Gene sequencing - Wikipedia

Most living things store information within their cells in the form of DNA, RNA or with a similar molecule.

Humans store their information principally as DNA in the nucleus of the cell. Humans have 22 pairs of autosomal (non-sex) chromosomes, plus either two X chromosomes (for women) or an X chromosome and a Y chromosome for men which determine the sex. Other arrangements of chromosomes occur but these are generally related to disease states. Within these chromosomes are long sections of DNA and this DNA holds most of the genetic information held by the cell. DNA has a double helix structure and the coding regions of the molecule are formed of four nucleotides bound to the DNA. These are adenine (A), cytosine (C), guanine (G) and thymine (T). A always pairs with T and C with G, and so these are known as base pairs. Although other nucleotides exist in RNA and in non-human species their purpose is much the same.

The base pairs running along the DNA structure from a three letter code which holds information required to make RNA which in turn controls cell function, development, gene expression and protein production. The section of DNA which codes for a base pair sequence which produces RNA for a particular purpose is a gene.

Genes are vital to the understanding of the many diseases and disease states (for example cystic fibrosis, dwarfism, mental illness, birth defects and more minor problems such as colour blindness) which they are responsible for.

It is therefore of great interest to know what genes we have, how many there are and where they are.

At the start it was mentioned that many lifeforms use DNA and RNA. They too have genes and studying these genes can tell scientists many things, which allows advances in other fields such as evolutionary biology, crop science, veterinary science, and pharmacology.

Modern techniques enable genes to be sequenced, i.e. their position and size determined. Recent projects such as the Human Genome Project have lead to widely publicised understanding of approximately what genes humans have and where they are. Other, less well known studies have elucidated the structure of the genome of other organisms such as fruit flies (widely used in other genetic research), and nematode worms.

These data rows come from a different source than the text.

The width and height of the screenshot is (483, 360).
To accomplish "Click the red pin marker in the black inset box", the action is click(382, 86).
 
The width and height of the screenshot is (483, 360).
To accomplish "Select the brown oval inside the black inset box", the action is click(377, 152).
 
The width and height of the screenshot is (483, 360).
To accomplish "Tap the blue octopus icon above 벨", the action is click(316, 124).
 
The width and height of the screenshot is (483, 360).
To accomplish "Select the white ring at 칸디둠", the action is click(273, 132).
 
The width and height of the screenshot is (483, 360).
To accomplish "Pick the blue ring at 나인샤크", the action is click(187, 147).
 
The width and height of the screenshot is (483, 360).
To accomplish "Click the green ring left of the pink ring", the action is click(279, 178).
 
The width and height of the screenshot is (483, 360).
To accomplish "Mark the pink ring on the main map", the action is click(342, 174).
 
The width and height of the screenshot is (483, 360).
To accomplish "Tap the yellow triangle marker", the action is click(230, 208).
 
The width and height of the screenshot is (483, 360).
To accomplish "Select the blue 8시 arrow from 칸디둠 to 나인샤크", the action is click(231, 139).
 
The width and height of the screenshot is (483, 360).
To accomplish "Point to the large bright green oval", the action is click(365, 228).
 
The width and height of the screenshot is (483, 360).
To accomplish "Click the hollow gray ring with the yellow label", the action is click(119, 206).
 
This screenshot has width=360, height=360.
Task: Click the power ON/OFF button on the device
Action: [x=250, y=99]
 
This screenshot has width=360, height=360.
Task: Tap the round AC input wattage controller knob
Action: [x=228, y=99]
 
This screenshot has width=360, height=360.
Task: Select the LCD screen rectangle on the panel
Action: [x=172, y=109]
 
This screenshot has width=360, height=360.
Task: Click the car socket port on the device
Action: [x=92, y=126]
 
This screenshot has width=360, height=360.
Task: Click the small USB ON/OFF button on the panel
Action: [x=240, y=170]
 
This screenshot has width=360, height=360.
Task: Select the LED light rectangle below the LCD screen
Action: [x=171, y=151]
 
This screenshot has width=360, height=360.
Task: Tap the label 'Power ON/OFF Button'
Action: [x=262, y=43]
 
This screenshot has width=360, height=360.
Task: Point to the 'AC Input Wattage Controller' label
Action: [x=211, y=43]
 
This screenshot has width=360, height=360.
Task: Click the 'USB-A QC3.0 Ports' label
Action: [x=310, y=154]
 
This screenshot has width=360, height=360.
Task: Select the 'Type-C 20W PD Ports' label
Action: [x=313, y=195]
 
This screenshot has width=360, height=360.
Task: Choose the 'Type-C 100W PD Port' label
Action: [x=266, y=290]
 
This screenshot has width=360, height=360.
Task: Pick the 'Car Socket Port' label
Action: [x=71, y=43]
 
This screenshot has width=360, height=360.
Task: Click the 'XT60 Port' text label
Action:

At a basic level, genes can be sequenced in a number of ways. The most basic is to chop the DNA in a chromosome with restriction enzymes and then attach them to markers. Segments of DNA can be attached to marker molecules because of the specificity of the base pairs for each other. These fragments can be duplicated if necessary by PCR (the Polymerase Chain Reaction) and base pairs in each sequence determined. Large computers are then used to tag all the fragments together. This approach tells you what the code is, but does not decipher it i.e. it does not tell you what the code produces or what the purpose of the product is.

Some companies have been allowed to patent genes, thereby restricting research on them. One example has been the patenting of the breast cancer genes BCRA1 and 2. This is a highly contentious point in research and many academic groups have sought to publish gene sequences so that they cannot be patented.

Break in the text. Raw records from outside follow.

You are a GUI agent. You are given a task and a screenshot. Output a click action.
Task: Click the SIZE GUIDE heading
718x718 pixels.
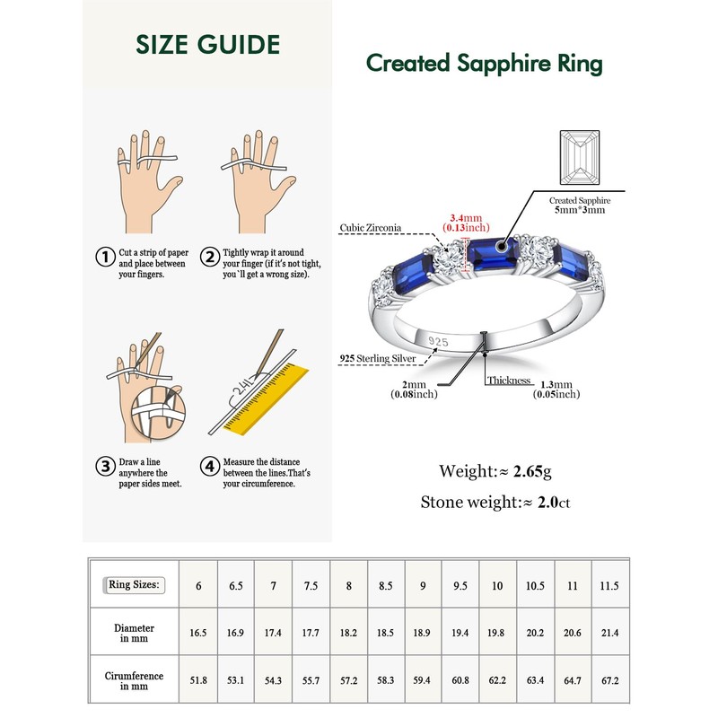tap(208, 45)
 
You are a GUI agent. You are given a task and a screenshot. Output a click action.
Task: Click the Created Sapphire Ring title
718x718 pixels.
tap(484, 64)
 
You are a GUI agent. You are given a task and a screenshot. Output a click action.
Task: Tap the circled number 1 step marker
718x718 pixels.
tap(105, 257)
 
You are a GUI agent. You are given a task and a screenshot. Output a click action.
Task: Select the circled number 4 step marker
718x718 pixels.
tap(209, 467)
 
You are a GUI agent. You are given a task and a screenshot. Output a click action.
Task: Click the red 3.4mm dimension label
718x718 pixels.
tap(466, 216)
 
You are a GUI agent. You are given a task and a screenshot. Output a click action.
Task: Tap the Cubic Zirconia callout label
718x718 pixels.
tap(370, 228)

Determining what any given sequence does is much harder. Information can be found from patients who have defects in a gene (for example, a large proportion of people with spontaneous dwarfism have a mutation in the gene which produces a growth factor) or from animals such as transgenic mice or gene knockout mice or fruitflies. The search is further complicated by the fact that only sections of a gene actually code for RNA. The rest seems to have a regulatory function, but is not well understood.